━━ Recorded data ━━

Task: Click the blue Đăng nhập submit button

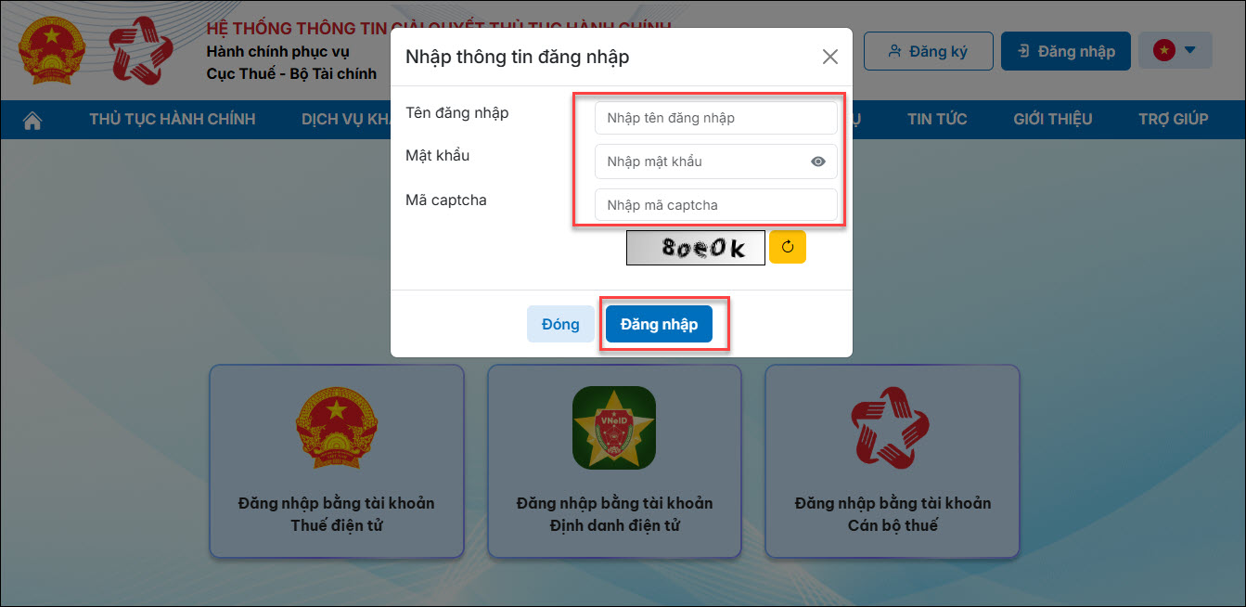Action: coord(660,324)
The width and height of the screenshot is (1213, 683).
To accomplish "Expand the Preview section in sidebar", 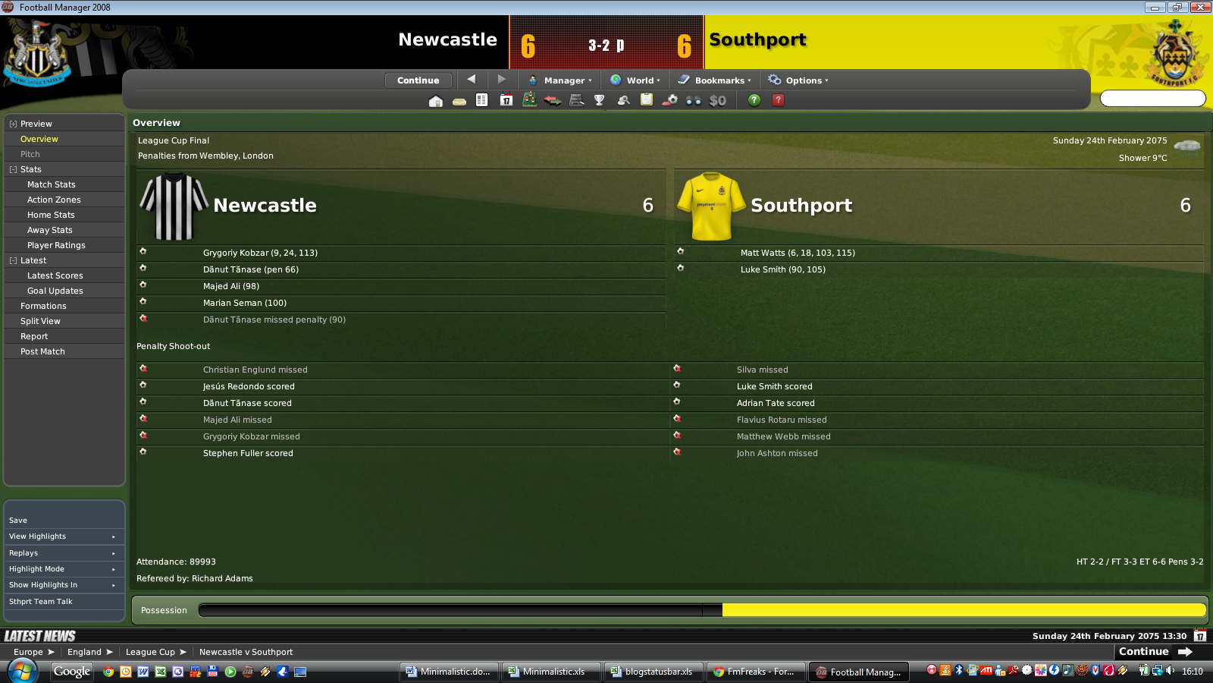I will 13,124.
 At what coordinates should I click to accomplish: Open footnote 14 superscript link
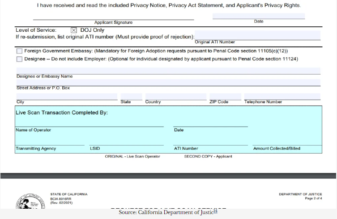[215, 211]
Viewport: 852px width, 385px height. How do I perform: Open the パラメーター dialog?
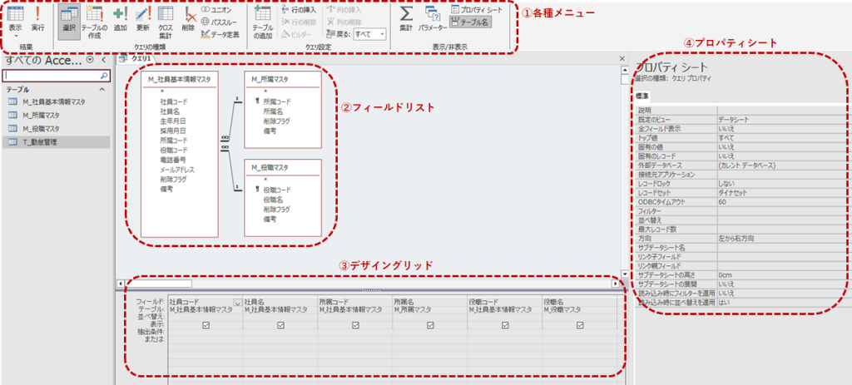pos(433,18)
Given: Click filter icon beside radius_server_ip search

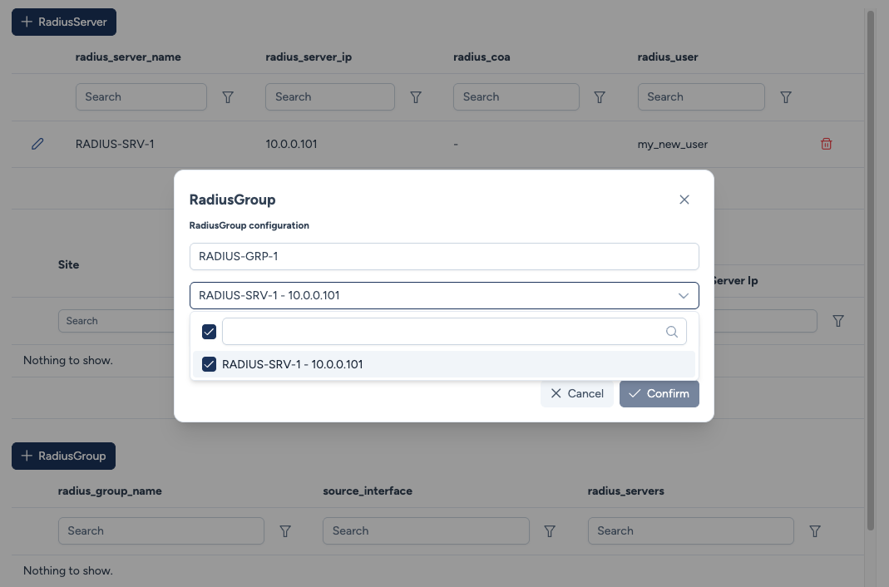Looking at the screenshot, I should pyautogui.click(x=417, y=97).
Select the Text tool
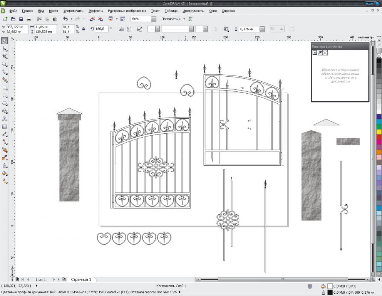 (x=5, y=119)
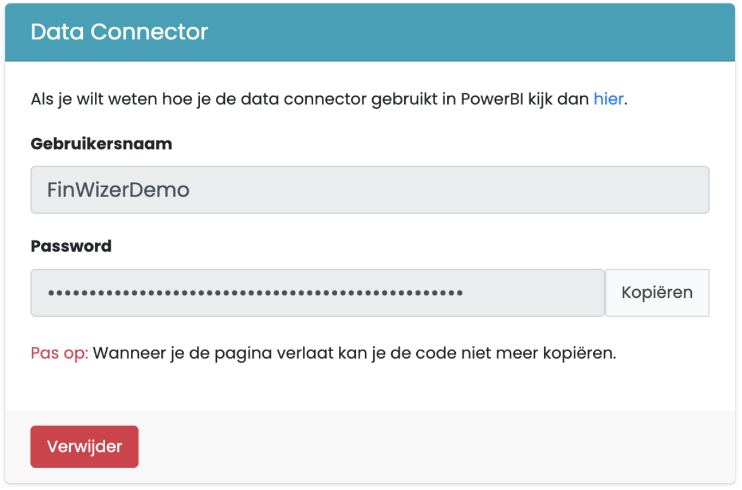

━━━

• _Problem_
Leaving the pictures out, transcribe word for word the lines from the one with "Viewport: 852px width, 385px" to the end of the material above, inclusive, and nothing else.

• _Final answer_
Viewport: 852px width, 385px height. How do I perform: Open the パラメーター dialog?
pos(433,18)
Given: Click filter icon beside radius_server_ip search

Looking at the screenshot, I should pyautogui.click(x=417, y=97).
Select the Text tool
 (x=5, y=119)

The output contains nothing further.